Look through the data and write out every line with the word "agent" in it.

• _Material for this exercise_
* * *

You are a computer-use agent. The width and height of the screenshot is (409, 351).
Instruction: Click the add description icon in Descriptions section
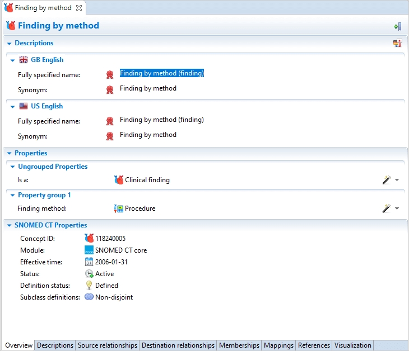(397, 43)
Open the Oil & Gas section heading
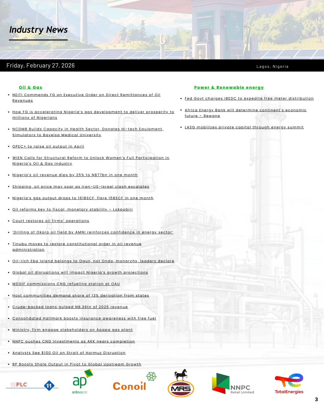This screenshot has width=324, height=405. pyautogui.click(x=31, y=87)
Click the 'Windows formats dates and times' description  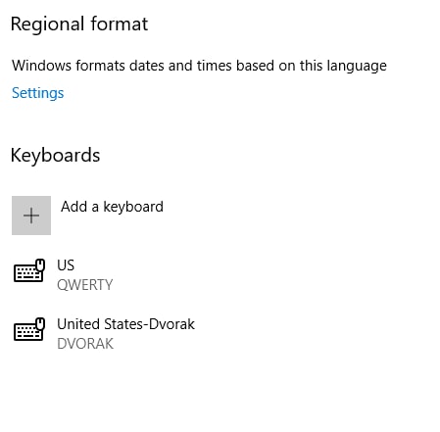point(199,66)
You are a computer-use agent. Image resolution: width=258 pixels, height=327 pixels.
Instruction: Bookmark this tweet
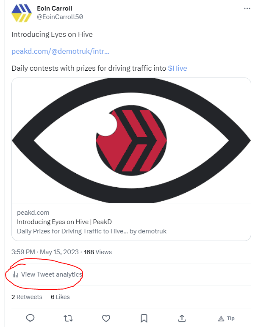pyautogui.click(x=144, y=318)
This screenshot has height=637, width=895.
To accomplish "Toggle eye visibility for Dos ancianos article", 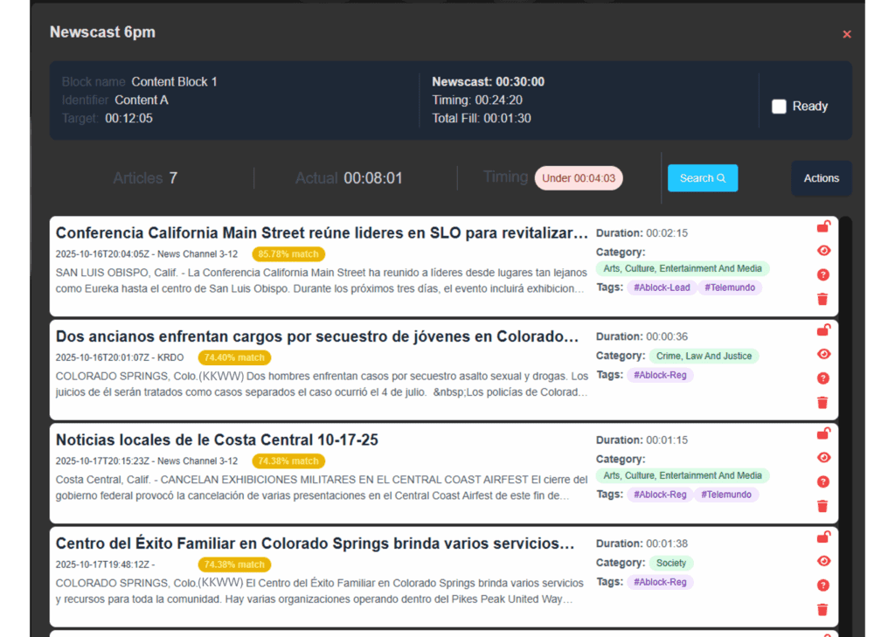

* * *

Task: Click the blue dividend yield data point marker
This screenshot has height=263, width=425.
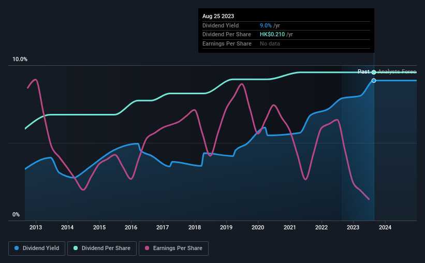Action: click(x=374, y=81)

* * *

• _Response to this task_
You are a computer-use agent. The width and height of the screenshot is (409, 351).
You are a computer-use agent. Image resolution: width=258 pixels, height=327 pixels.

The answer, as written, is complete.